IRIS | 1

12.1K 903 35
                                    

Cerita ini sudah tersedia lengkap di Karya Karsa (Buka via google lebih mudah. Tinggal cari Karya Karsa saja. Tanpa perlu download aplikasi).

Part ini kita flashback bentar ya..

Jangan lupa vote & komen 😘

***

BAGIAN 1

***

Iris 14 tahun..

Plak.
Plak.
Plak.

"Ma, ampun, Ma. Maafin Iris." gadis 14 tahun itu gemetar ketakutan sambil terseok-seok di atas tanah untuk menghindari pukulan gagang sapu yang dilayangkan sang ibu.

"Ma?" Ghina tersenyum mencemooh. "Sejak kapan saya menjadi Ibu kamu, hah?! Sampai kapanpun saya nggak akan pernah sudi menjadi ibu dari orang yang telah membuat anak saya mati!"

"Bukan salah Iris, Ma. Semua adalah takdir yang telah digariskan semesta."

"Tahu apa kamu?! Mau sok pintar dengan menasehati saya?!"

Plak.

"Auww, Ma, ampun Ma. Jangan pukuli Iris lagi."

"Berhenti panggil saya dengan sebutan Mama! Apa kamu tuli hah?!"

Plak.
Plak.

"Ma--Tante, jangan pukul Iris lagi. Iris janji nggak bakal minta buat masuk SMA di luaran sana. Iris mau home schooling aja seperti biasa." gadis 14 tahun itu berusaha kuat menahan isakan serta sakit pada sekujur tubuh. Sudut bibirnya bahkan sudah berdarah sejak tadi akibat tamparan berulang kali yang dirinya terima.
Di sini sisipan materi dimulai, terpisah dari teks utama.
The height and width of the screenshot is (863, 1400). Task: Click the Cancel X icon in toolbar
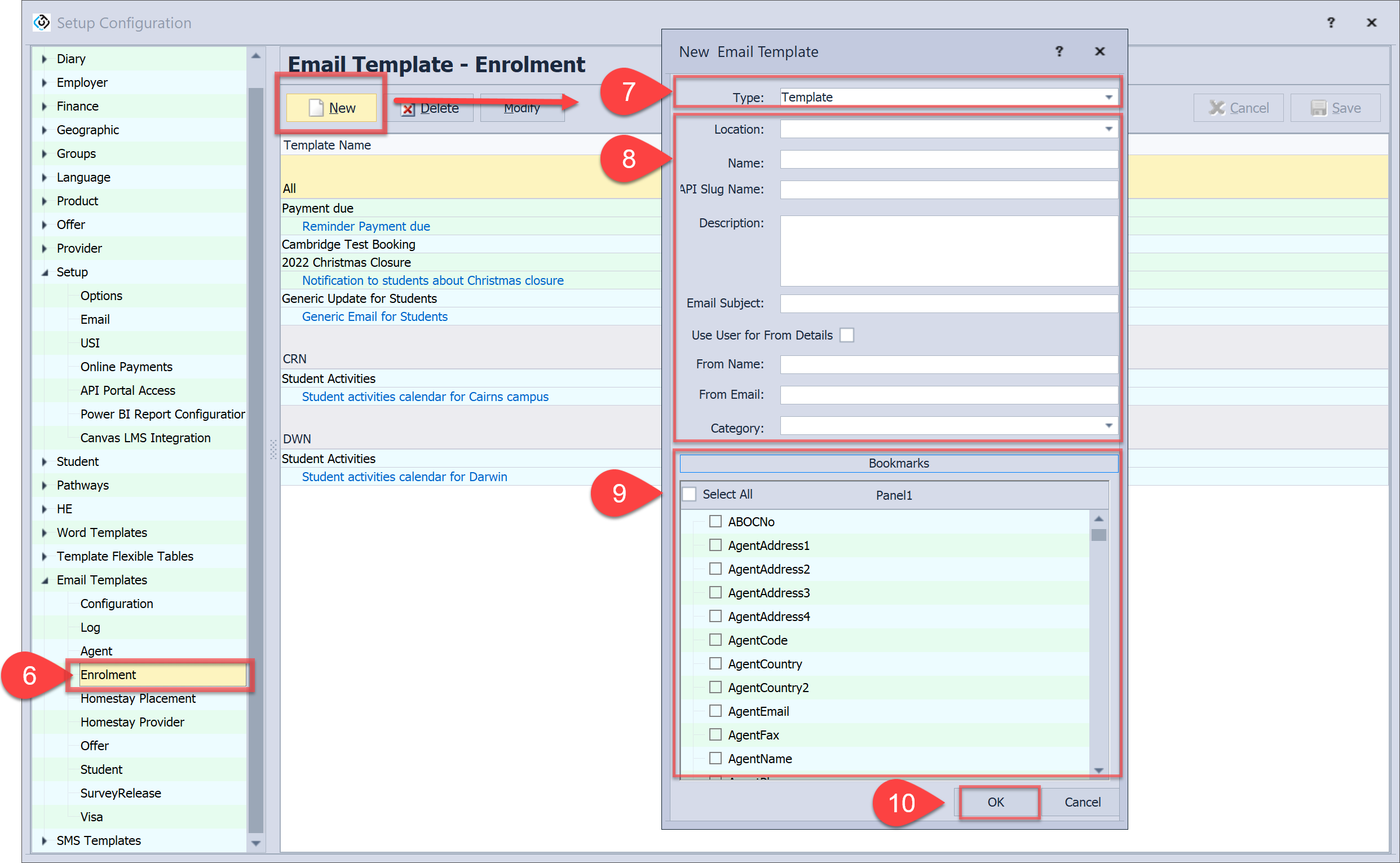tap(1216, 108)
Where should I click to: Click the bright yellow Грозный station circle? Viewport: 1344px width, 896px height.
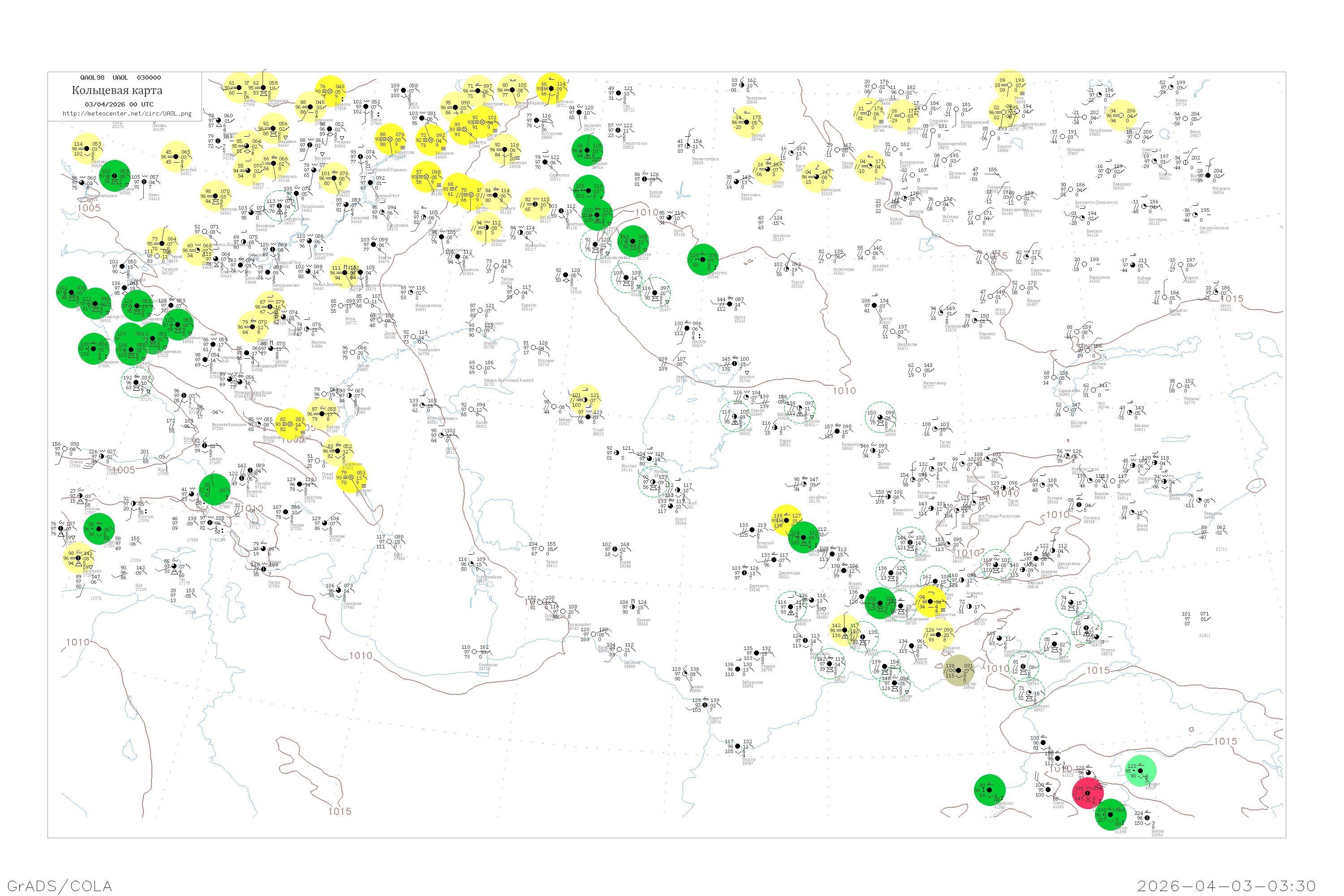point(290,425)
"Kamu harusnya beruntung, karena saya membiarkan kamu tinggal di rumah ini setelah membuat saya kehilangan anak. Yang bahkan sampai sekarang belum bisa saya dapatkan lagi. Semua itu karena kedatangan kamu di hidup saya!" teriak Ghina sambil menekan gagang sapu pada dahi Iris.

"Jangan sekali-kali kamu berani keluar dari rumah ini! Kamu adalah aib yang harus disembunyikan! Kamu tidak berhak mengatur apapun!"
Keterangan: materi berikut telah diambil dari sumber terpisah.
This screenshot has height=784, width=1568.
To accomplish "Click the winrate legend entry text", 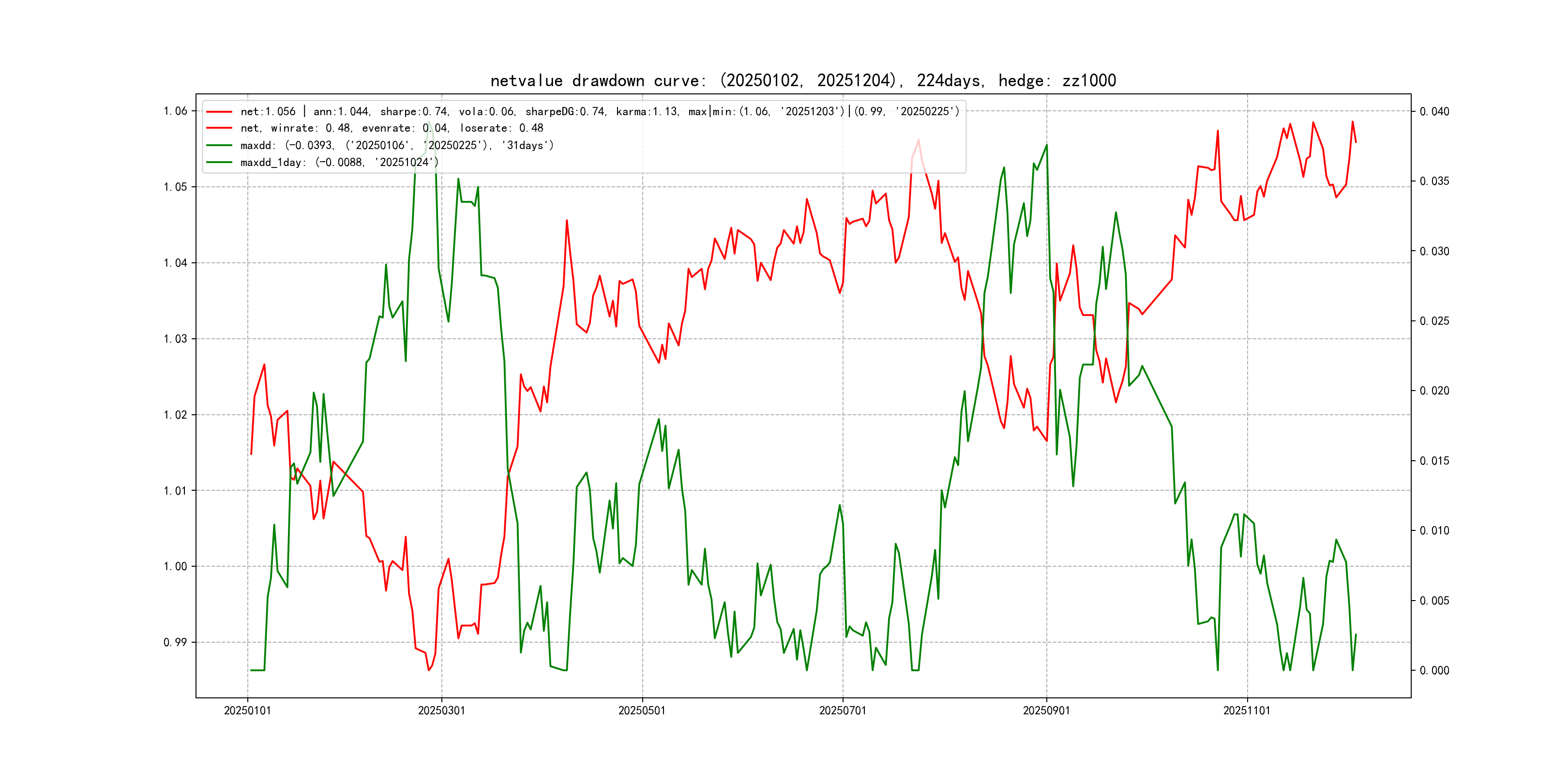I will [x=392, y=128].
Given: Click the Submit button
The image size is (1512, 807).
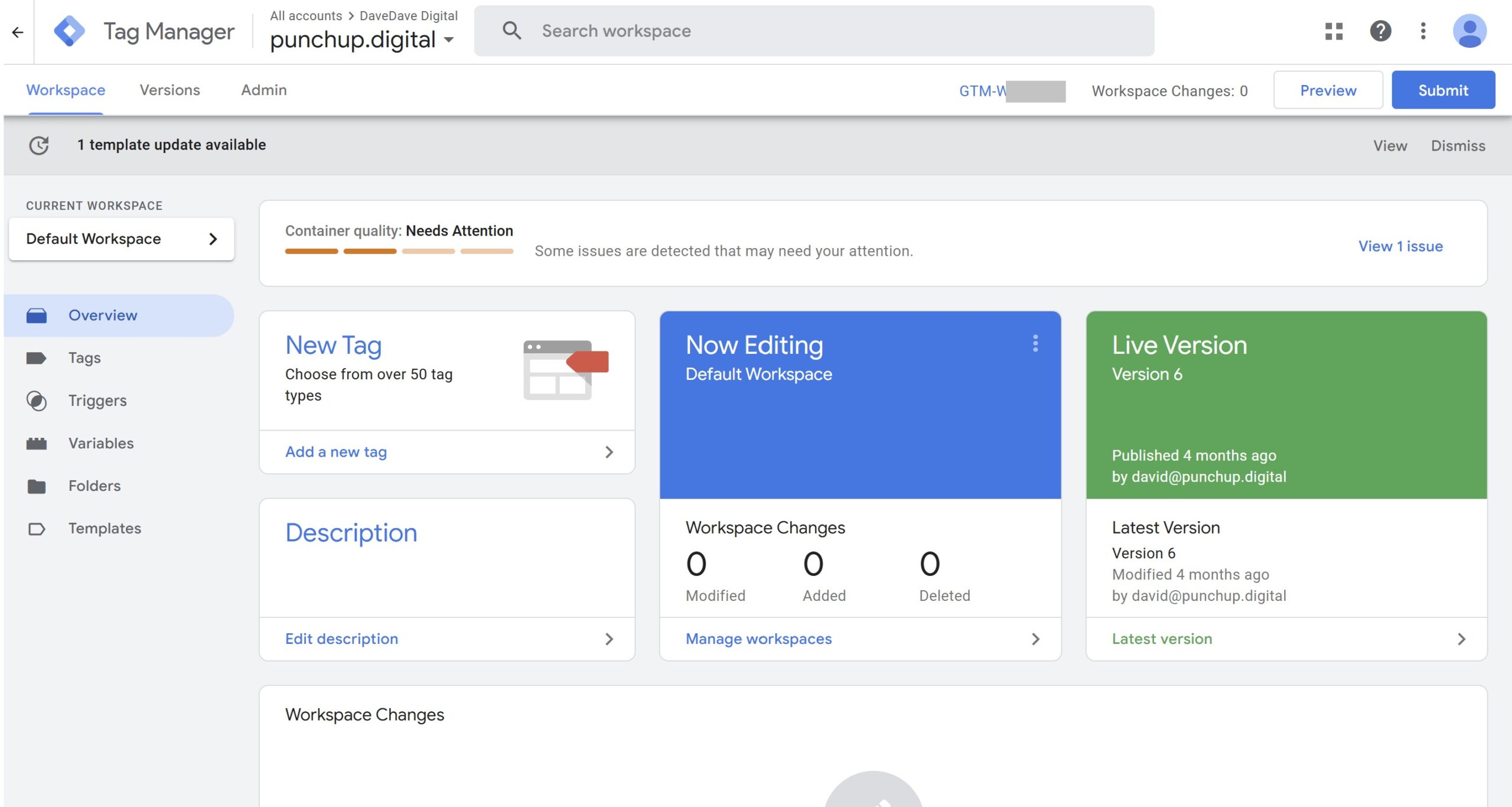Looking at the screenshot, I should coord(1443,90).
"Bukan keinginan Iris untuk lahir ke dunia ini. Iris--"

Plak.
Plak.
Plak.

"Tan.. Tante tolong berhenti." lirih gadis malang itu sambil memegangi kakinya yang sudah memar. Lalu saat bola mata bergulir dan menemukan keberadaan sang ayah, pria yang seharusnya bertanggung jawab atas hidupnya itu justru melengos dan berlalu pergi.

Iris kecil hanya bisa tersenyum nelangsa dan menunduk demi menahan bulir air mata.

Dia tidak pernah minta untuk dilahirkan ke dunia. Kedua orangtuanya lah yang menginginkannya hingga membuatnya ada disini. Tetapi kenapa dia justru disia-siakan sang ayah? Apa salahnya? Jika masalah keguguran ibu tirinya, dia pun tak pernah mengharapkan hal itu. Dan mengenai ibu tirinya yang juga belum kunjung hamil setelah empat tahun berlalu, itu juga bukan kuasanya. Tapi kenapa dia yang disalahkan atas segalanya?

Merasakan rintik hujan membasahi wajahnya yang memperjelas noda lebam disana, Iris mendongakan kepala sambil memejamkan mata. Gadis malang itu berusaha tersenyum dan menikmati rintik hujan yang kian deras. Ibu tirinya sudah kembali masuk ke dalam rumah. Meninggalkannya seorang diri di halaman depan.

Iris menyukai hujan. Sangat. Karena bunyi berisik dari tetesannya selalu berhasil menyamarkan tangisnya. Dia tidak memiliki siapapun di dunia ini selain dirinya sendiri. Dia selalu berusaha menjadi kuat supaya ibunya bahagia di atas sana. Meski pada kenyataannya tak ada satu orangpun yang menginginkan keberadaannya selepas ibunya pergi untuk selama-lamanya.